# My PPM'S



## tim4960 (Mar 17, 2011)

Hey all, I am running a GH Rainforest66 aero sys, 17gal res but only fill to12 -14 gal. Im using GH 3 part nutes and mollasses. My PH is 5.9-6.3 and my ppm's are 1300. They seem to be doing ok and there is about 3 wks till harvest. Is this normal for my ppms to be that high? Thanks


----------



## v35b (Mar 17, 2011)

Well what is your ppm of the unnuted water???try to keep the ph at 5.8


----------



## tim4960 (Mar 17, 2011)

My unnuted water is only 40, it's not hard by a long shot. It seems that whenever the light is out the ph goes up. Is that because the plants are resting and not using so much nutes?


----------



## The Hemp Goddess (Mar 17, 2011)

tim4960 said:
			
		

> Hey all, I am running a GH Rainforest66 aero sys, 17gal res but only fill to12 -14 gal. Im using GH 3 part nutes and mollasses. My PH is 5.9-6.3 and my ppm's are 1300. They seem to be doing ok and there is about 3 wks till harvest. Is this normal for my ppms to be that high? Thanks



Why are you using molasses?  How are you checking your pH when the lights are out?

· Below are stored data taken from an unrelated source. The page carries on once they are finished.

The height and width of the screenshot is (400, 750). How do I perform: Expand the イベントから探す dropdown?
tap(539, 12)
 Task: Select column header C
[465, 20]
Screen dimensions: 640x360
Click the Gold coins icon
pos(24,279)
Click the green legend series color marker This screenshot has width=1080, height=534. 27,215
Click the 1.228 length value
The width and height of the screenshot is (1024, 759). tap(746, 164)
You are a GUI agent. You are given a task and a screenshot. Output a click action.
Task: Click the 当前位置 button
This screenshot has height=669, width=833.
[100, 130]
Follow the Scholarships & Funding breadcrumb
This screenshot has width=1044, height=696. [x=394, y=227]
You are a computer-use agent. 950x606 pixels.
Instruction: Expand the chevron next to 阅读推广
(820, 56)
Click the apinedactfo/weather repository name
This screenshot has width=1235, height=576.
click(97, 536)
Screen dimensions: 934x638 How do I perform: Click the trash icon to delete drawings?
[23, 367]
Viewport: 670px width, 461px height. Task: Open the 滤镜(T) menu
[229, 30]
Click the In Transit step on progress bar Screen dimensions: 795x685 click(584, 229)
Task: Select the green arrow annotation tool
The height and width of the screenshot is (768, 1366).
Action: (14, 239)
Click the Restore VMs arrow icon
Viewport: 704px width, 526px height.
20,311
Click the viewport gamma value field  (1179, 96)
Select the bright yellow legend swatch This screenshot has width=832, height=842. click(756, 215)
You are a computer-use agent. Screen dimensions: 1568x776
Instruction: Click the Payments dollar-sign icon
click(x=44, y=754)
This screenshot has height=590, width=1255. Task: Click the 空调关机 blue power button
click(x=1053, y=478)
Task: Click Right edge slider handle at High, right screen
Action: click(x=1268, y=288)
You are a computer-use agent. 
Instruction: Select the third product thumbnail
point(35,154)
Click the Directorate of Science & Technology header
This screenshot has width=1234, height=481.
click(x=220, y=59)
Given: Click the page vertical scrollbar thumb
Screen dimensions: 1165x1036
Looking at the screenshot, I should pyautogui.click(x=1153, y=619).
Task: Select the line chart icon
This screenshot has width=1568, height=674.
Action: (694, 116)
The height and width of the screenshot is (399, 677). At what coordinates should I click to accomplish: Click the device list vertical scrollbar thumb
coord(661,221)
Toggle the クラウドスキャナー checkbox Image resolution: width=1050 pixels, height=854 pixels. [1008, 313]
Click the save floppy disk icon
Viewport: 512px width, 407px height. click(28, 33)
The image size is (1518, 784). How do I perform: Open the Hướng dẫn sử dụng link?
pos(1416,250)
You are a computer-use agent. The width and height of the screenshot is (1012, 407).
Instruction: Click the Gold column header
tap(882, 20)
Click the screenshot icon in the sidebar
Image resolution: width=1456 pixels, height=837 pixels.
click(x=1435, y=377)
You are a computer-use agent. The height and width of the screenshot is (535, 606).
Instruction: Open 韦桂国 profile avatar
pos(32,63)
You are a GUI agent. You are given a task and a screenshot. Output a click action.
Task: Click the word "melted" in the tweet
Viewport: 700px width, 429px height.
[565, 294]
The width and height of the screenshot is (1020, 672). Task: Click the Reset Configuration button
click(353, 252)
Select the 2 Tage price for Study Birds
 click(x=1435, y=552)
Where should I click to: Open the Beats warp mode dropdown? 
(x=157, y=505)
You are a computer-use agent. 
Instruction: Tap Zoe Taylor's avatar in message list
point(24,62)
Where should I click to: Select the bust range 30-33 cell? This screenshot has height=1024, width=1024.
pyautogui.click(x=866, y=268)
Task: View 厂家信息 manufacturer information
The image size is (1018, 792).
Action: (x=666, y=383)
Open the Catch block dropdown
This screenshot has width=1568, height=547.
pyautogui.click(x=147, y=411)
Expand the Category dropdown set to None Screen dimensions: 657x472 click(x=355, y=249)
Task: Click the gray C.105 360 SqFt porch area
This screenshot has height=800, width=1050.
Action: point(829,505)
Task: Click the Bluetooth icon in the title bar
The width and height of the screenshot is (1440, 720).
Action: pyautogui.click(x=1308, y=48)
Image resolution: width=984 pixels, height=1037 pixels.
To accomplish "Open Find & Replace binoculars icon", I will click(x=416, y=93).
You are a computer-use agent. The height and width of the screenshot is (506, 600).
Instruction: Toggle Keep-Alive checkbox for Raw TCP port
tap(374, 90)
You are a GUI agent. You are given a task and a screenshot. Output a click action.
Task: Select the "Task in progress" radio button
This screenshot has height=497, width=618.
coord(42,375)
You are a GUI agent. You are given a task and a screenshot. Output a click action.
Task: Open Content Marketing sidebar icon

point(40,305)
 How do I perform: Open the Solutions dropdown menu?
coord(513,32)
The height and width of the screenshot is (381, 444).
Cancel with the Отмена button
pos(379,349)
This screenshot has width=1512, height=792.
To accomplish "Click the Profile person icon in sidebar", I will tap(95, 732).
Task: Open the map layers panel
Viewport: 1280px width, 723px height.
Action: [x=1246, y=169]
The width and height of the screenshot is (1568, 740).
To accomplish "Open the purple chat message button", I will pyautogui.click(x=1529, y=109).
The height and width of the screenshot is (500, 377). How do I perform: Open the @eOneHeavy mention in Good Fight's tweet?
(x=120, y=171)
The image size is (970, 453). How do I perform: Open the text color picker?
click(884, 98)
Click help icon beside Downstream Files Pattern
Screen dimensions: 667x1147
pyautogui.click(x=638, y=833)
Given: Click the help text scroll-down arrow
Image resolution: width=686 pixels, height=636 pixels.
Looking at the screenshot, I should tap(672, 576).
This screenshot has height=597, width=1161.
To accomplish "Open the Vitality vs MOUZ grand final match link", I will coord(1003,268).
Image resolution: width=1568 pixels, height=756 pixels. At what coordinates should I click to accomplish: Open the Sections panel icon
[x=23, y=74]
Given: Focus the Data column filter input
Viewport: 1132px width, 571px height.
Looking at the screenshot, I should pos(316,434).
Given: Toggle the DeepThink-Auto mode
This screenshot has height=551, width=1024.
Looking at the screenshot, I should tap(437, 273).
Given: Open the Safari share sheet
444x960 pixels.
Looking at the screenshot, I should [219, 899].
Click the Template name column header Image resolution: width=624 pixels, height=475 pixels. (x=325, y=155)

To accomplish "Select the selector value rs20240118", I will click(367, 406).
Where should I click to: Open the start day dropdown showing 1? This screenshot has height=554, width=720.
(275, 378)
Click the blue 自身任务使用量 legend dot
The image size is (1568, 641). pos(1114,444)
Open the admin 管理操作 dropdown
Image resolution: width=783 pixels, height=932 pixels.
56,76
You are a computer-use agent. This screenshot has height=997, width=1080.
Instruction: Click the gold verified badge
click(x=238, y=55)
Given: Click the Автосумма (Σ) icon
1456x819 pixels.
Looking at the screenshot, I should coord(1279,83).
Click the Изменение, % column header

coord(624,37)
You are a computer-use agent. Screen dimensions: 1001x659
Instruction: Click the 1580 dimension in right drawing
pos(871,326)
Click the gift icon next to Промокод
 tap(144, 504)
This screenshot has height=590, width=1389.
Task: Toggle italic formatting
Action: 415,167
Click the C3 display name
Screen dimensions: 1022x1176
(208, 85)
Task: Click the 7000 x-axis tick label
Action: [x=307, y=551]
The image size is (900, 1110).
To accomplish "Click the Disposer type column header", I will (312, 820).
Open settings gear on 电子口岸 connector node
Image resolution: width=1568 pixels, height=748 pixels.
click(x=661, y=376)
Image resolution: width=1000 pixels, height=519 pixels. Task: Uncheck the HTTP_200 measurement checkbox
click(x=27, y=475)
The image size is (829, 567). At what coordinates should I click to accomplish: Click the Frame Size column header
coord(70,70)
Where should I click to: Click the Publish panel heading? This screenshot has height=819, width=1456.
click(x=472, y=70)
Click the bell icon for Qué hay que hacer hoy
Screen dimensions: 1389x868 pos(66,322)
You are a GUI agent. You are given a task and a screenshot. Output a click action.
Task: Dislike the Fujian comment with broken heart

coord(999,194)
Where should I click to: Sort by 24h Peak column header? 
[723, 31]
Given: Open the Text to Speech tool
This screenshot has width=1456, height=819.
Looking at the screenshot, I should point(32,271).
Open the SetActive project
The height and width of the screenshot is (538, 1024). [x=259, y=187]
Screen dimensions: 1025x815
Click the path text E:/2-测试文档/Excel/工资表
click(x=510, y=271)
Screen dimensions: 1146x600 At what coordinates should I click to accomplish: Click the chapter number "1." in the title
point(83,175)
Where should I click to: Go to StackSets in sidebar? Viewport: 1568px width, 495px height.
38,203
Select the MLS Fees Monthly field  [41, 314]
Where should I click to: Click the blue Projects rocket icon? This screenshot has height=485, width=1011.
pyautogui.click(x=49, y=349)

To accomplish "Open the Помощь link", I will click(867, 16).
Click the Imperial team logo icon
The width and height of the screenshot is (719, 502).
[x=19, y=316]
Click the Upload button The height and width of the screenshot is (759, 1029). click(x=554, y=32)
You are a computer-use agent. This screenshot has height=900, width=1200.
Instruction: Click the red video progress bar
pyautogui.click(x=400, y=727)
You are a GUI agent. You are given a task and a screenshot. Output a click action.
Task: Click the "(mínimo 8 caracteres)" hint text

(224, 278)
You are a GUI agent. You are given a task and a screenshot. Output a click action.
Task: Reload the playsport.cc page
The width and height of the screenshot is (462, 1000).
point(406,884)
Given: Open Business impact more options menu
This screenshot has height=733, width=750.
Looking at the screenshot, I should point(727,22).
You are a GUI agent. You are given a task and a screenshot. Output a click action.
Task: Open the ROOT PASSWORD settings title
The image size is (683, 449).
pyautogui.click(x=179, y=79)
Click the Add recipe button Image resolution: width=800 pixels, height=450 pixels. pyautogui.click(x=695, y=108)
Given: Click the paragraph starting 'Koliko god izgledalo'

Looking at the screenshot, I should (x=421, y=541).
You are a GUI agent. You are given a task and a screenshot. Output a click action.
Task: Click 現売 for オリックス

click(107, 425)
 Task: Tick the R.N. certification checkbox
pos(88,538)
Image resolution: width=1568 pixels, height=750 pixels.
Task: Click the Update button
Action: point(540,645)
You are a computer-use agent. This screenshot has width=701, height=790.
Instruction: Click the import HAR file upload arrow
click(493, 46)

Your pH is high--it should be between 5.5 and 6.0 for hydro.  Your ppms seem normal or maybe even a little low.  How much of each are you adding to a gallon of water?


----------



## trillions of atoms (Mar 17, 2011)

i agree with goddess...why are you using molasses??


and ppms sound low.


----------



## OGKushman (Mar 18, 2011)

I use GH3 part at 5.3-5.8pH, 1500ppm start flower, up 100ppm a week to 2000ppm or so max by end of flower. I hate molasses. I used it once as per anothers advice and it clogged my pump. Plants almost died. So it was right back to Liquid Carbo Load for a sugar booster.


----------



## tim4960 (Mar 18, 2011)

Goddess, I use mollassess because it's a natural bud sweller. How do I raise my ppms without raising my ph? I check my ph with the light out with a 3 way meter that is designed to stay in the res at all times. thanks for the help.
I woke this morning and my ph was at 7   HELP


----------



## tim4960 (Mar 18, 2011)

This Is What I Add To A Gal Of Water 10ml- Micro, 5ml Gro, 15ml Bloom, And 5 Ml Cal/mag Per Gal X 13, THIS IS FOR BLOOM


----------



## The Hemp Goddess (Mar 18, 2011)

tim4960 said:
			
		

> Goddess, I use mollassess because it's a natural bud sweller. How do I raise my ppms without raising my ph? I check my ph with the light out with a 3 way meter that is designed to stay in the res at all times. thanks for the help.
> I woke this morning and my ph was at 7   HELP



Molasses is not really a natural bud sweller--it aids microbial life in soil grows.  I do not know how you are even using it without it gunking everything up.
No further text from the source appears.